Esta vez seré breve, duro y sincero.
Lo humanos tenemos límites.
Límites que nos evita hacer todo lo que se nos ocurra, límites que nos hacen precisamente humanos. Sin esos límites seríamos dioses, pero desgraciadamente solo somos las marionetas de los mismos.
Débiles
Porque tenemos límites.
Me entra una risa nerviosa cuando escucho que uno puede hacer lo que se proponga, la risa que brota cuando sabemos que algo va mal y es irreparable.
Irreparable porque tenemos límites.
Límites físicos, límites mentales.
Si eres cojo no compitas a nivel profesional en atletismo.
Si eres feo no sonrías como un conquistador en las discotecas.
Si eres gordo no te compres ropa talla S.
Si tienes el pene pequeño no seas actor porno.
Si eres pobre no te compres un coche de alta gama.
Si eres nulo con la visión del espacio no hagas escultura e instalación.
Si eres negro no entres en un local nazi.
Si vives en una loma arcillosa sobre el lecho de un torrente no esperes una vida sedentaria occidental.
Si no eres inteligente no estudies.
Intentar superar los límites es un juego perdido, un camino de desesperación que no merece la pena por mucho que nos acosen en televisión y revistas mujeres sonrientes, suficientemente maduras como para crear confianza, pero jóvenes como para estar medianamente atractivas, que "si quieres, puedes".
Intentar crear una falsa confianza para superar la expandida actitud de desencanto personal.
Un desencanto personal creado precisamente por intentar hacer y tener lo que no podemos.
Ser consciente de nuestros límites es ser conscientes de nuestra humanidad, ser conscientes del "yo" más básico.
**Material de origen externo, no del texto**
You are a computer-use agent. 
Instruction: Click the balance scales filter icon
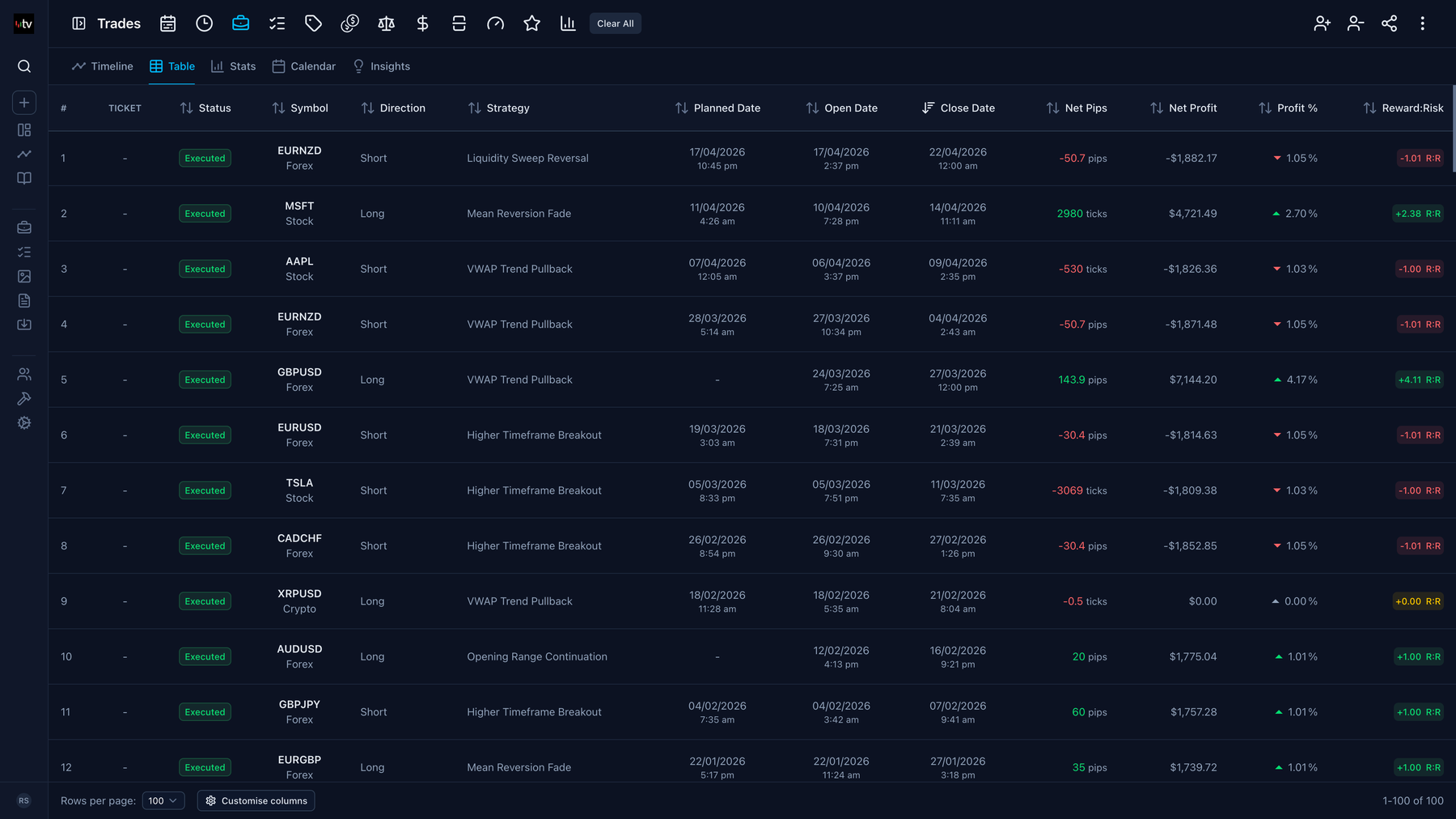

Y entonces, solo entonces, podrás empezar a esforzarte con la seguridad de que recibirás frutos, y no frustraciones. Y entonces, solo entonces, sabrás como actuar en tu vida y como enfrentarte a las situaciones a las que te enfrentes. Y entonces, solo entonces, podrás atisbar una vida mas sencilla.
Pero seguirán vendiéndote una falsa realidad de dioses, caerás, volverás a frustrarte hasta que solo quieras dejarlo todo e irte al campo a vivir de la tierra, que Ella decida por ti, dejarte en manos de los dioses, aceptando tu debilidad y mísera humanidad.